**STATED EXERCISE 1**
Reproduce the part of the records that opens with the line containing "Given: Click the Giftree logo icon" and closes with the line containing "Image resolution: width=247", both lines included. Omit the pictures.

**SOURCE**
※

Bhairav: This is an interesting question and, at the outset, let me confess that I do not think I can give you a full answer. If you compare hacktivism to street protests, then it should be allowed – even encouraged – as long as it does not impede the rights of others. So, for example, DOS attacks that prevent others from accessing a service are as condemnable as bandhs that prevent normal people from working. However, all democracies must allow protest, and hacktivism is a form of protest. The answer lies in finding a balance that is not coercive. The most common legitimate democratic restrictions on public protests are with regard to the time and place of the protests. Maybe something similar could be formulated for hacktivists?
Digit: In a post-Snowden world rife with cyber-terrorism, can ultimate privacy really be achieved? What is ultimately at stake here and what are some of the acceptable compromises of rights at an individual level in light of this new reality?
Bhairav: As long as humans are social beings, ultimate privacy cannot be achieved. For me, the objections to the Snowden revelations were not about the lack of ultimate privacy, but about these two issues: (i) that mass surveillance is being conducted on a global scale, and (ii) that many surveillance programmes are illegal. There are two ways to respond to this. First, as an individual, I feel that these violations of my privacy by various intelligence agencies are too intrusive to be justified on the ground of counter-terrorism because I have never displayed even the slightest interest in engaging in violence. I think privacy invasions must be supported by some basic facts or reasonable suspicion. Second, as an Indian, I am alarmed that my government, which is usually very quick to take cover under the national security umbrella, has been caught napping and that its communications – far too many government officials use commercial US email service providers such as Yahoo or Gmail – have probably been intercepted.

※

**STATED EXERCISE 2**
Rewrite the part of the passage on hacktivism and privacy that opens with the words containing "Bhairav: This is" and closes with "formulated for hacktivists?", swapping "hacktivism" for "online activism".

**SUPPLIED DATA**
※

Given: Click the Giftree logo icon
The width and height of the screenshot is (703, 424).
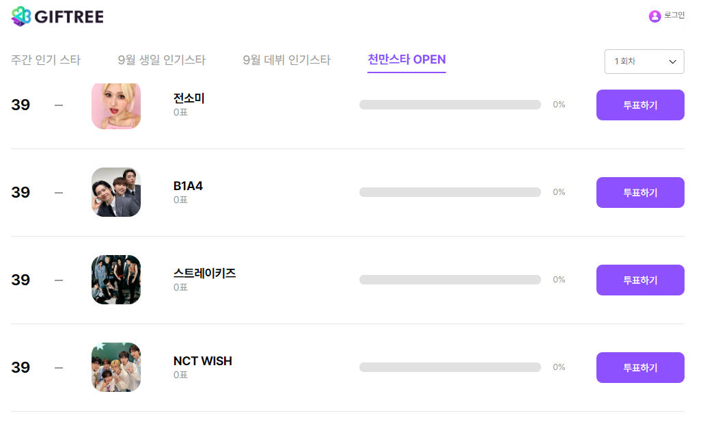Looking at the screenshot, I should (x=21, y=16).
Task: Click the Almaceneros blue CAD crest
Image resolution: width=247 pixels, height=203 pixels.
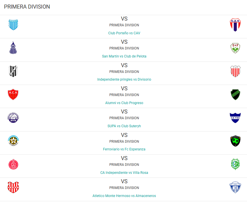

※

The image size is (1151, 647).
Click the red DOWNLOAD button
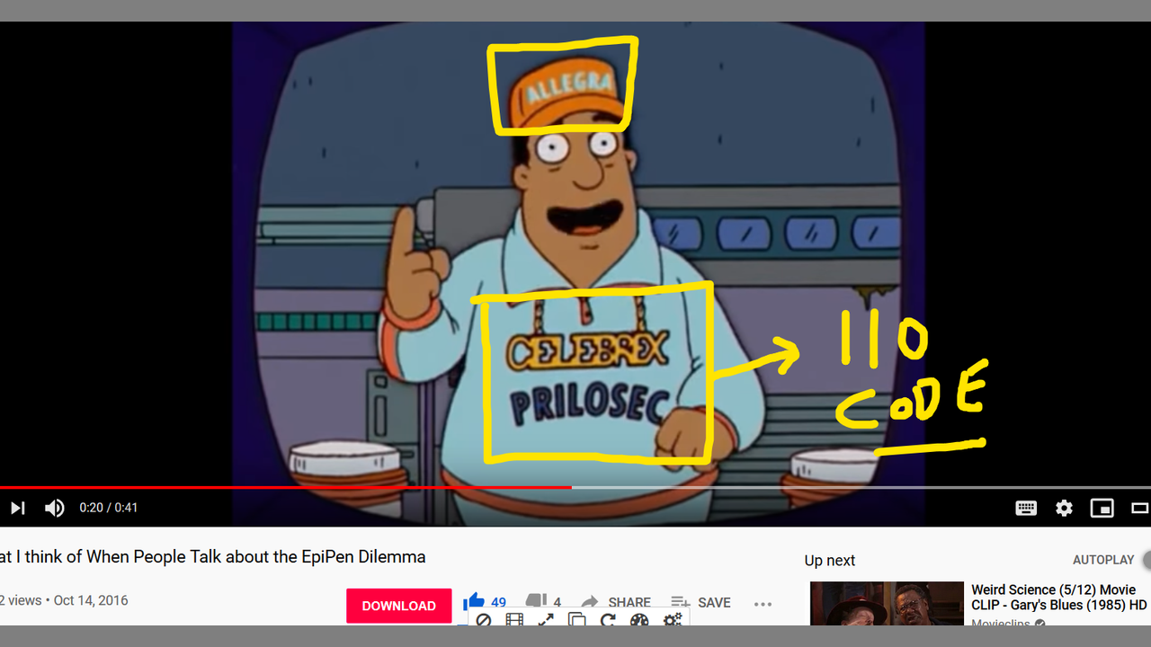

※

**FULL ANSWER 1**
Given: Click the Giftree logo icon
The width and height of the screenshot is (703, 424).
Looking at the screenshot, I should (x=21, y=16).
Task: Click the Almaceneros blue CAD crest
Image resolution: width=247 pixels, height=203 pixels.

**FULL ANSWER 2**
Bhairav: This is an interesting question and, at the outset, let me confess that I do not think I can give you a full answer. If you compare online activism to street protests, then it should be allowed – even encouraged – as long as it does not impede the rights of others. So, for example, DOS attacks that prevent others from accessing a service are as condemnable as bandhs that prevent normal people from working. However, all democracies must allow protest, and online activism is a form of protest. The answer lies in finding a balance that is not coercive. The most common legitimate democratic restrictions on public protests are with regard to the time and place of the protests. Maybe something similar could be formulated for hacktivists?